Je sais, mon mari est formidable.

Là, normalement, vous vous dîtes que je me suis plantée de réseau social et que vous ne lirez pas un mot sur Modiano.
Faux.

Je reprends.

Après quatre jours sur les traces du fabuleux Gaudi, je me suis écroulée de fatigue sur un banc du métro - station Diagonal. Là, à côté de moi... un Folio. Étonnement. Rapide coup d'oeil à droite, rapide coup d'oeil à gauche ; personne à moins de six mètres, pas de doute, ce Folio est orphelin. Ma main se pose sur lui, consolante - "Qu'est-ce que tu fais là tout seul, pauvre petit livre ?" -, je le retourne et fais connaissance avec "Dora Bruder". Jamais entendu parler mais je suis d'une ignorance crasse à mes heures. Je lorgne surtout le nom de son auteur, un prix Nobel tout juste sorti de l'oeuf ! Joli clin d'oeil - comprendra qui pourra.

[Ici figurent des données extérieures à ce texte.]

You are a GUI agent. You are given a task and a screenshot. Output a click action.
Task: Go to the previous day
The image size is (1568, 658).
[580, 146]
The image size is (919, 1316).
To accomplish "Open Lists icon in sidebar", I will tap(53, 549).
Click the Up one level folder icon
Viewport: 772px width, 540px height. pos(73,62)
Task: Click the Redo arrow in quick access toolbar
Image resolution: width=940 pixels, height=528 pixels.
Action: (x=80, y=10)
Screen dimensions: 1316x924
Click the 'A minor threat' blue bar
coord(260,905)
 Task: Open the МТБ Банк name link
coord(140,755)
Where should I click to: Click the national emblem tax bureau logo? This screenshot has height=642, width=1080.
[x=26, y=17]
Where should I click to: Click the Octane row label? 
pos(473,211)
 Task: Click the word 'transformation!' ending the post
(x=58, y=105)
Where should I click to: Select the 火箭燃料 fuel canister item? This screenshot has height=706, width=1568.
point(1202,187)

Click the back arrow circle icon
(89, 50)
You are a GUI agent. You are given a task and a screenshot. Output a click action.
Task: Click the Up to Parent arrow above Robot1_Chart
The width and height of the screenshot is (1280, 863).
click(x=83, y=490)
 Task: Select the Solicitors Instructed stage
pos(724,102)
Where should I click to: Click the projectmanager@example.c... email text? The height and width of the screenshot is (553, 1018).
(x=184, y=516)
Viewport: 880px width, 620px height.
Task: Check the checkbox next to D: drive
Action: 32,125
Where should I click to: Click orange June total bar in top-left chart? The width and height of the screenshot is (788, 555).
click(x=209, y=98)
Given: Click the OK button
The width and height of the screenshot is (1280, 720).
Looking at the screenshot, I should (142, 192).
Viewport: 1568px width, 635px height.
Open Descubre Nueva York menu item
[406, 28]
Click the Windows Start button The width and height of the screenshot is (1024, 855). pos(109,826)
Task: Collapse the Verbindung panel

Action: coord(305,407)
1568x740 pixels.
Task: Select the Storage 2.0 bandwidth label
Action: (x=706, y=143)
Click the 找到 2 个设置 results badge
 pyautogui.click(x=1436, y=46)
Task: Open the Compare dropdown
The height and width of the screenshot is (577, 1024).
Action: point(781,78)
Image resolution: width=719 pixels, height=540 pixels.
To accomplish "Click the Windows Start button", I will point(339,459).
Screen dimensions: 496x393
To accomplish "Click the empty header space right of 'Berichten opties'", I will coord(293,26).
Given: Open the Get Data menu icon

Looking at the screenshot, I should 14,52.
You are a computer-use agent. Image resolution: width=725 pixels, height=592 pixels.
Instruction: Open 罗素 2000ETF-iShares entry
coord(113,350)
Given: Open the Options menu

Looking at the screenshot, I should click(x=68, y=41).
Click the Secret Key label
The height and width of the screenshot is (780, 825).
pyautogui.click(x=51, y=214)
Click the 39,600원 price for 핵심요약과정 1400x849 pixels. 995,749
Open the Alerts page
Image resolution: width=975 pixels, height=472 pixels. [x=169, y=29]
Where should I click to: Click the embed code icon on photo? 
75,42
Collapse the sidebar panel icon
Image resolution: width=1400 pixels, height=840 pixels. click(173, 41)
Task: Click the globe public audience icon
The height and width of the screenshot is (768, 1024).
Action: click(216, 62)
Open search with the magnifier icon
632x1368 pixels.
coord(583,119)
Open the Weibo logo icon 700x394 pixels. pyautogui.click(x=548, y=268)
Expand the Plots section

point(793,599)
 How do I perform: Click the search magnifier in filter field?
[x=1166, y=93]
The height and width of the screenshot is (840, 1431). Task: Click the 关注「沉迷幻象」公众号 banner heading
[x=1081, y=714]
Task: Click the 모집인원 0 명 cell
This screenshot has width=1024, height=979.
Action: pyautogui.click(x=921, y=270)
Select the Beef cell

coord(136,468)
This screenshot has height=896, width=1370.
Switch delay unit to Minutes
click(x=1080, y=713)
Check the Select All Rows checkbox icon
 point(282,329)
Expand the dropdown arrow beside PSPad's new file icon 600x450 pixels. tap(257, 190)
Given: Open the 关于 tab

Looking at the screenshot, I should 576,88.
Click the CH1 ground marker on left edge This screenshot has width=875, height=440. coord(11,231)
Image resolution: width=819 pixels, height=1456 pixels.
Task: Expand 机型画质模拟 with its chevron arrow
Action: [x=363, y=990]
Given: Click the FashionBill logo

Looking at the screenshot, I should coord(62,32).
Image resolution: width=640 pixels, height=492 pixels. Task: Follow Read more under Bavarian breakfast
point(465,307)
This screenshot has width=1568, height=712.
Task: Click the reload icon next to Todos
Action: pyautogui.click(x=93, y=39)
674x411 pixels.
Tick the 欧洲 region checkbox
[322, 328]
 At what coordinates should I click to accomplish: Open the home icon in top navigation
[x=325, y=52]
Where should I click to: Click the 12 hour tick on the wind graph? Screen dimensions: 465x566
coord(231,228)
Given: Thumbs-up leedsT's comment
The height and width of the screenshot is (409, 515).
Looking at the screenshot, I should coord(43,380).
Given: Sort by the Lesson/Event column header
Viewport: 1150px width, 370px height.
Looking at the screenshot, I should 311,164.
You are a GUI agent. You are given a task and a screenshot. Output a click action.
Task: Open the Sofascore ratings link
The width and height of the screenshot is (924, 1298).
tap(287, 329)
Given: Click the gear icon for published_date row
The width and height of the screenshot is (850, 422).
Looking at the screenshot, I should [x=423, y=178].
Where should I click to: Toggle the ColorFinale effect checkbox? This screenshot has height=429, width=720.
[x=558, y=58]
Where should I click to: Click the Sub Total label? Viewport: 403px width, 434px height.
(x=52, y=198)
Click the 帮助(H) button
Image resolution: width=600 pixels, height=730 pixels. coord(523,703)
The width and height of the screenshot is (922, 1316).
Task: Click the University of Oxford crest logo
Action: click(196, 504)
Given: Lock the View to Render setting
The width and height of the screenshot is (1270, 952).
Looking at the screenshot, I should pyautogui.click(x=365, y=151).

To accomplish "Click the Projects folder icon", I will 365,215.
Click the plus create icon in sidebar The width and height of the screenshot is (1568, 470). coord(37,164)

TOUT ça, oui tout ça pour introduire ma première expérience de book crossing !

Non, là, franchement, Gwen, tu abuses de leur patience.
Aux faits.

Pour ma défense, je n'étais pas la seule à ne pas savoir qui était Dora Bruder. Quand débute le récit, le narrateur ne le sait pas non plus. Il cherche à savoir, du coup moi aussi ; il m'entraîne avec lui, page après page, pas après pas, trace après trace. Nous voici compagnons de voyage.

J'ai vraiment aimé suivre son investigation désintéressée et pourtant obsédante pour découvrir qui était cette jeune juive qui vivait à Paris sous l'Occupation.

J'ai aimé ce récit et son étrange intensité pleine de pudeur, qui enveloppe certains détails plus que d'autres, qui développe l'émotion patiemment, qui aborde l'Histoire par une petite porte dérobée, intime, banale, commune. Aussi banale et commune que l'existence volée de Dora Bruder - 15 ans, déportée à Auschwitz en 1942 -, aussi banale et commune que toutes les existences volées par la guerre.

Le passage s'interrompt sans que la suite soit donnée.